За актеров будет стыдно и неловко еще в одном месте - Житинкин делает беспомощным даже Александра Ленькова (Гоббо), сцены издевательства над которым со стороны его сына - самое эстетически невыносимое место в спектакле. Чего стоит шутка, когда Гоббо гладит сына по члену, приговаривая: "Как ты вырос, сынок!"
Свое место будет уделено и эротике - на сцену вынесут огромную ванну с обнаженной Порцией. Она будет купаться, намыливать ножки и говорить своим надоедливым женишкам современное "fuck yourselves", а затем, когда вылезет, в ванну заберется ее преданная служанка. Демонстрация ее привлекательных форм не заставит нас преодолеть брезгливость - не каждый сможет влезть в грязную пенную воду из-под чужого тела.
Набор нелепостей спектакля пополнился еще невесть с какой целью взявшимися сталинско-грузинскими интонациями у Шейлока, а затем и у дожа Венеции (Борис Иванов), который отчего-то выглядит как понтифик Иоанн Павел II.

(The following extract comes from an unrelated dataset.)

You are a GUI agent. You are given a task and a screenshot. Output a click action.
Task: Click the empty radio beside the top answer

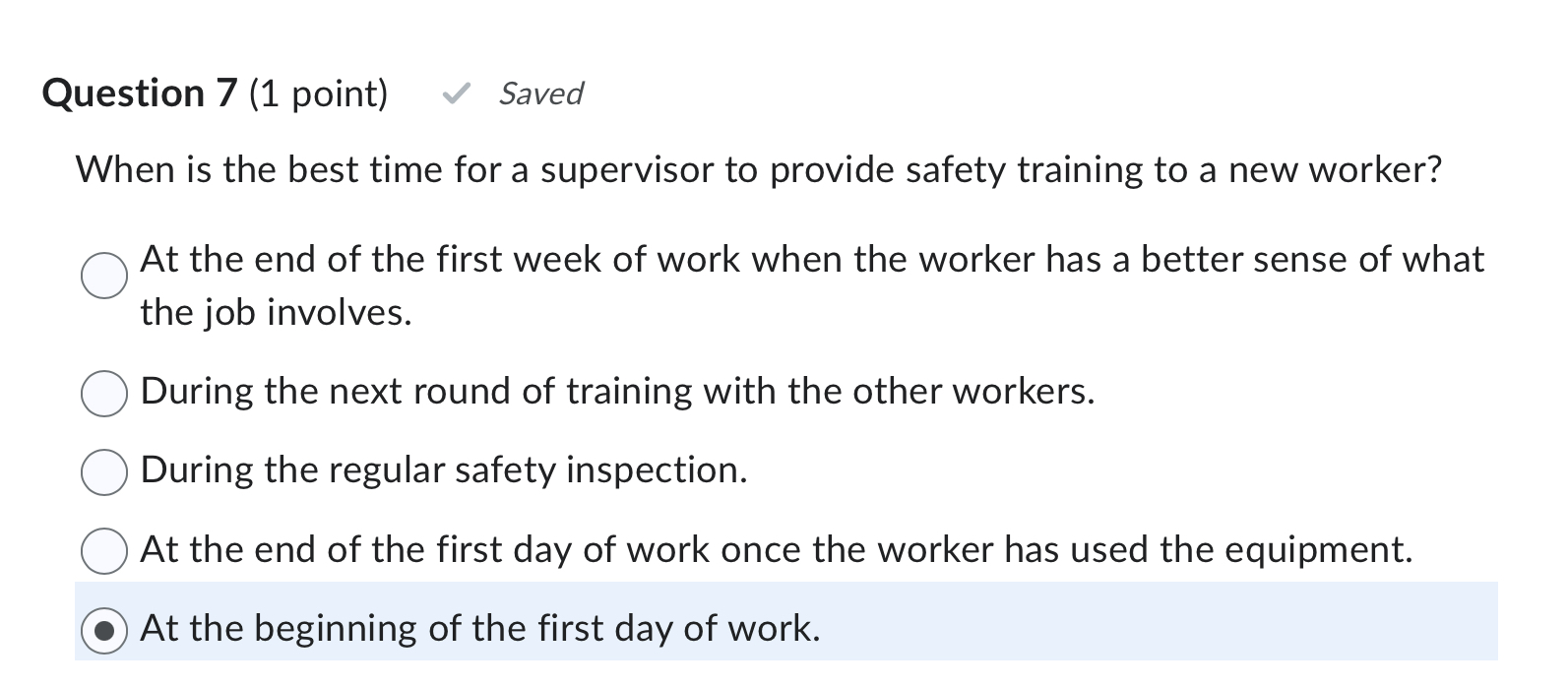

На сцене располагаются футбольные мячики различной формы, единственная функция которых - оказаться рано или поздно в воде. Таким спортивным манером Житинкин пытается не дать зрителю заскучать, не доверяя ни Шекспиру, ни себе, ни актерам. В этой ситуации жальче всего директора театра, вынужденного расплачиваться за ненужные и неоправданные предметы. Приметы современного мира лишь забавляют часть публики моментом узнавания. В зале были слышны звонки небутафорских мобильных - зрители, признав "своих" на сцене, решили на этот раз не отключать звука.